No findings were identified.

1R20 Refueling and Other Outage Activities

a. Inspection Scope

The inspectors performed the inspection activities described below for the Unit 1 refueling outage that began on September 16. The inspectors confirmed that, when the licensee removed equipment from service, the licensee maintained defense-in-depth commensurate with the outage risk control plan for key safety functions and applicable technical specifications and that configuration changes due to emergent work and unexpected conditions were controlled in accordance with the outage risk control plan.

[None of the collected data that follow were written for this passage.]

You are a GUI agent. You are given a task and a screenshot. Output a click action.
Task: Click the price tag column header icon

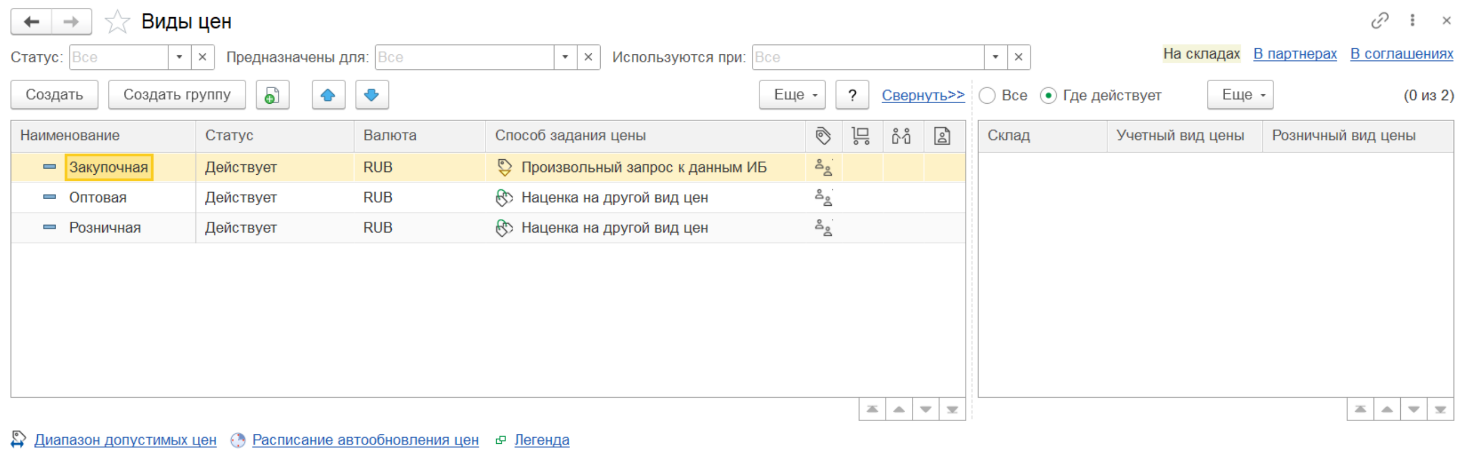(x=824, y=136)
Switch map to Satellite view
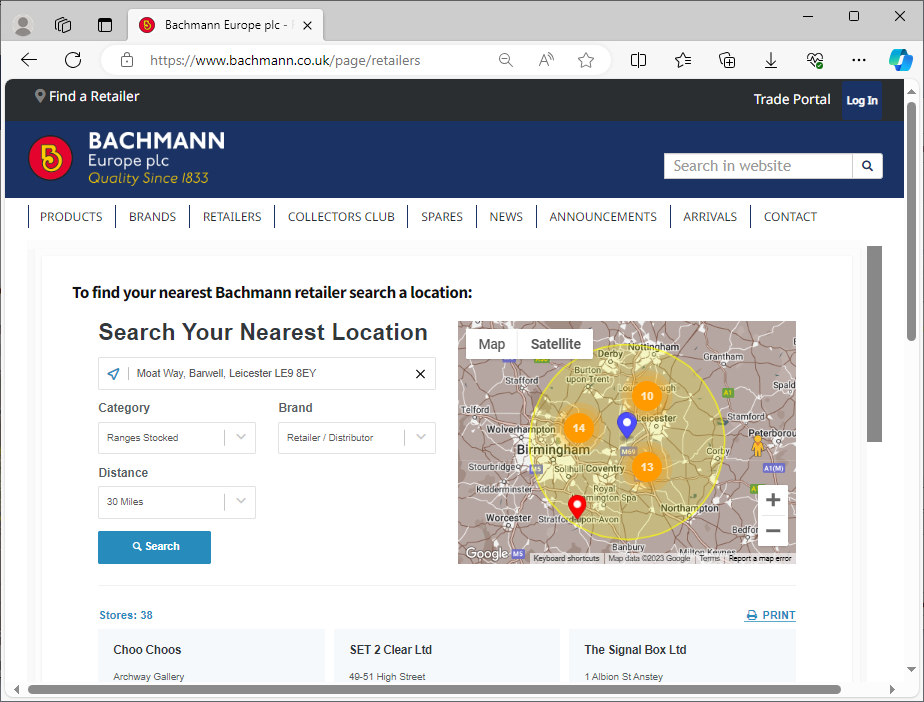 (x=555, y=344)
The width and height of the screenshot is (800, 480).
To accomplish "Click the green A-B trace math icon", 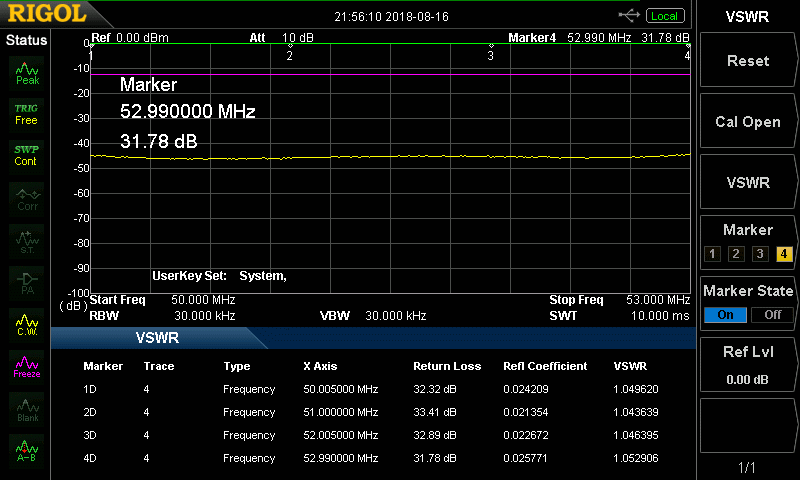I will tap(27, 451).
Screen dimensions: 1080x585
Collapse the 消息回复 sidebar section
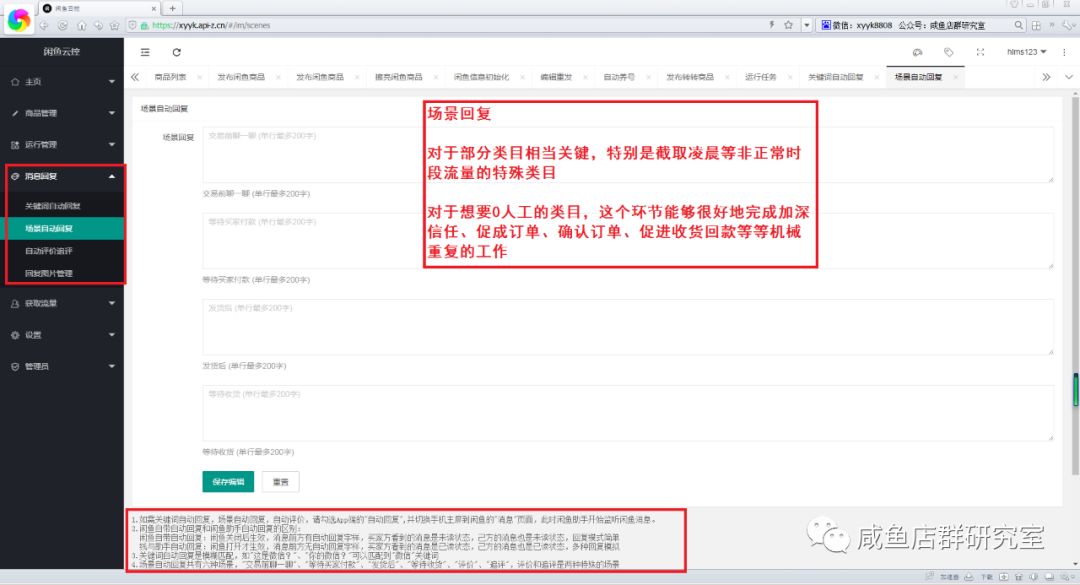60,176
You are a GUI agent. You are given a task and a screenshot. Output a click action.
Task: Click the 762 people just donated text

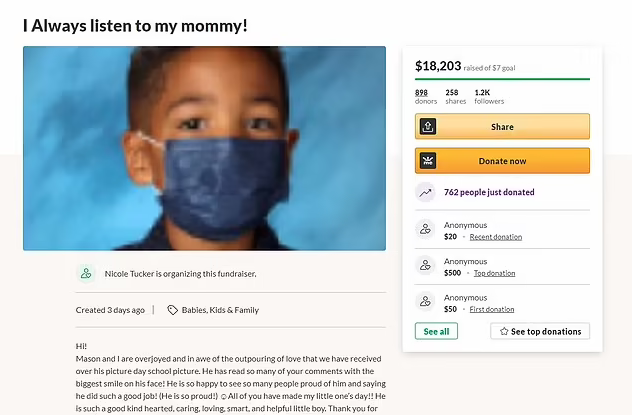tap(489, 192)
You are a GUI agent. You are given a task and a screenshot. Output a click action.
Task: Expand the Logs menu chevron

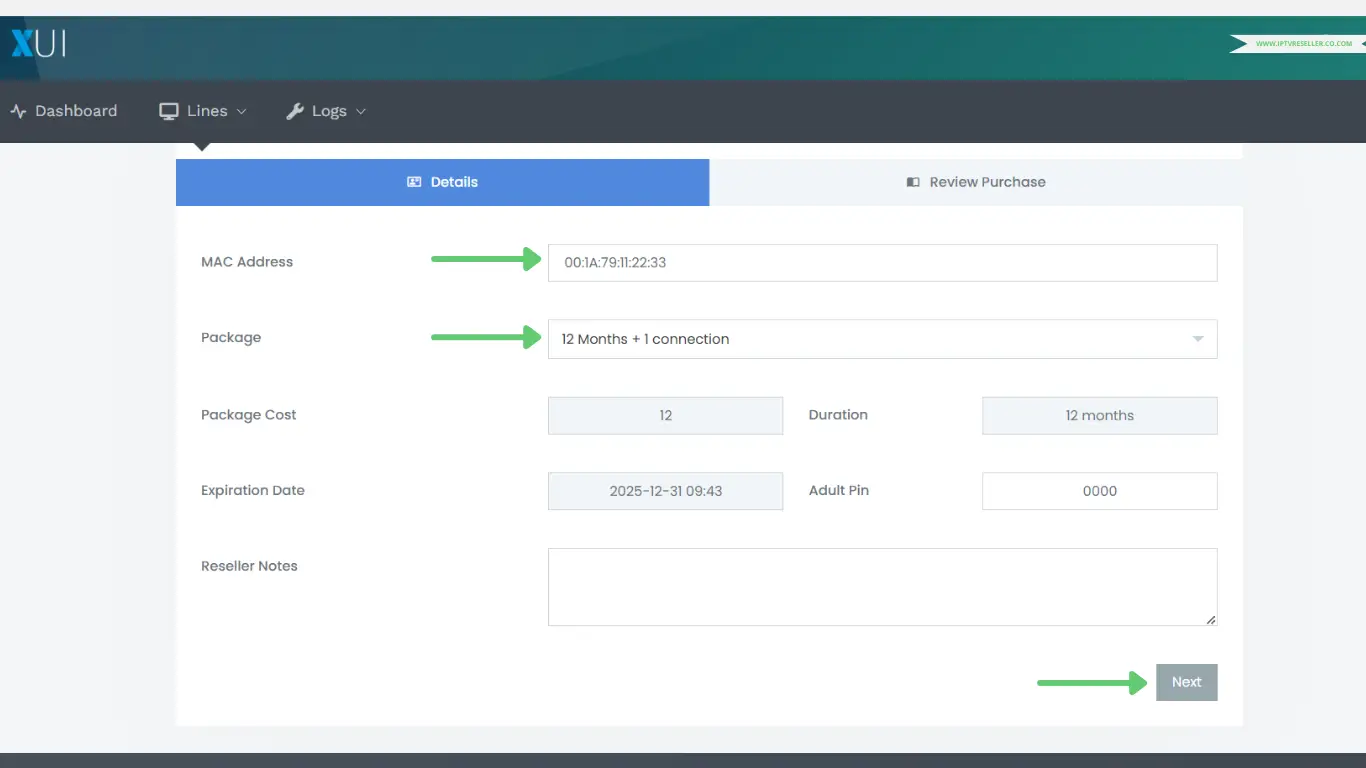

The inspectors reviewed the licensees commitments from GL 88-17 and confirmed that they were in place and adequate. During the reduced inventory and mid-loop condition, inspectors verified that the configurations of the plant systems were in accordance with the commitments. During mid-loop operations, the inspectors observed the effect of distractions from unexpected conditions or emergent activities on the operators ability to maintain required reactor vessel level. Documents reviewed are listed in the

. Inspection activities included:

  • prior to the outage, the resident inspectors reviewed the licensees integrated risk control plan to verify that activities, systems, and/or components which could cause unexpected reactivity changes were identified in the outage risk plan;
  • observed portions of the plant shutdown and cooldown to verify that the technical specification cooldown restrictions were followed. RCS integrity was verified by reviewing RCS leakage calculations;
  • verified that the licensee reviewed their controls and administrative procedures governing mid-loop operation, and conducted training for mid-loop operation;
  • verified that procedures were in use for containment closure capability for mitigation of radioactive releases; identified unexpected RCS inventory changes and verified an adequate RCS vent path existed during RCS drain down to mid-loop; and emergency/abnormal operation during reduced inventory;
  • verified that: indications of core exit temperature were operable and periodically monitored; indications of RCS water level were operable and periodically monitored; RCS perturbations were avoided; means of adding inventory to the RCS were available; reasonable assurance was obtained that all hot legs were not simultaneously blocked by nozzle dams unless the upper plenum was vented; and contingency plans existed to repower vital electrical busses from an alternate source if the primary source was lost;
  • reviewed reactor coolant system pressure, level, and temperature instruments to verify that the instruments provided accurate indication and that allowances were made for instrumentation errors;
  • verified that outage work did not impact the operation of the spent fuel cooling system;
  • reviewed the status and configuration of electrical systems to verify that those systems met technical specification requirements and the licensees outage risk control plan;
  • observed decay heat removal parameters to verify that the system was properly functioning and providing cooling to the core, specifically during hot mid-loop operations;
  • reviewed system alignments to verify that the flow paths, configurations and alternative means for inventory addition were consistent with the outage risk plan.
  • reviewed selected control room operations to verify that the licensee was controlling reactivity in accordance with the technical specifications;
  • observed the licensees control of containment penetrations to verify that the requirements of the technical specifications were met;
  • reviewed the licensees plans for changing plant configuration to verify that technical specifications, license conditions, and other requirements, commitments, and administrative procedure prerequisites were met prior to changing plant configuration; and
  • observed refueling activities for compliance with technical specifications, to verify proper tracking of fuel assemblies from the spent fuel pool to the core, and to verify foreign material exclusion was maintained.

b. Findings

Introduction.

A self-revealing NCV of technical specification (TS) 5.4.1 was identified for failure to follow procedures. Specifically, the licensee failed to properly implement fuel movement in accordance with procedure 93641-C Rev.19.2, Development and Implementation of the Fuel Shuffle Sequence Plan, resulting in a fuel assembly being moved to an unintended, unanalyzed location for 50 days.

Description.

On August 6, during a planned fuel reshuffle, to make room in the Unit 1 spent fuel pool to accommodate a full core offload in the upcoming outage, station operators inadvertently moved an incorrect fuel assembly to an unintended location.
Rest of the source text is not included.